- **Required action**
The required result is every line of the records that includes "agent".
________________
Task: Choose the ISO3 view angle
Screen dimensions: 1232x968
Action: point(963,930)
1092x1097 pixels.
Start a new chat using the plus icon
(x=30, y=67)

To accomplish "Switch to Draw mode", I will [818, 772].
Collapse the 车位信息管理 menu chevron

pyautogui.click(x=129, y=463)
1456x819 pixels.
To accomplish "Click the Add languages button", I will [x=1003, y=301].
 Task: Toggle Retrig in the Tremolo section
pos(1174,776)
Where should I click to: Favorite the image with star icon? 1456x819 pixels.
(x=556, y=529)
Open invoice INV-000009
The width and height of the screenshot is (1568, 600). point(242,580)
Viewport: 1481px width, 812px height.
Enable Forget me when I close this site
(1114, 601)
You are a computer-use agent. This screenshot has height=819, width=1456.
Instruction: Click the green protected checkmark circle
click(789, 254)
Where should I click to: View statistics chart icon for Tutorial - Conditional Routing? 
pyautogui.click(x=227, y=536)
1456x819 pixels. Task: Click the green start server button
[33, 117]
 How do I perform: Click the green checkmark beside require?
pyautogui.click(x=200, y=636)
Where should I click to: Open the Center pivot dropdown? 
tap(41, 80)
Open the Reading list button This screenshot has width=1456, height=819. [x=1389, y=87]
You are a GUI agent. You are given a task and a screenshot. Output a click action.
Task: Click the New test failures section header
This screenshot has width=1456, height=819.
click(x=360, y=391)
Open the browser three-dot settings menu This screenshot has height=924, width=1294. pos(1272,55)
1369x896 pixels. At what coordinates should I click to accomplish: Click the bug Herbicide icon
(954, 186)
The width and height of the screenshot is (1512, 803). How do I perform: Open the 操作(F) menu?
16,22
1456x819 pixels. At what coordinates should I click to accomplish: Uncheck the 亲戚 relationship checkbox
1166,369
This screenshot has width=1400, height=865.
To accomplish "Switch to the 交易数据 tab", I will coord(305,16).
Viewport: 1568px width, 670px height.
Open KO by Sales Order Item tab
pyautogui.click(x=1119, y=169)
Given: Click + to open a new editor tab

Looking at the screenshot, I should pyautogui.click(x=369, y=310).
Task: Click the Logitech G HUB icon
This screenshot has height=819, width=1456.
________________
- **Written response**
You are a computer-use agent. This screenshot has height=819, width=1456.
You are a GUI agent. You are given a task and a screenshot. Output a click action.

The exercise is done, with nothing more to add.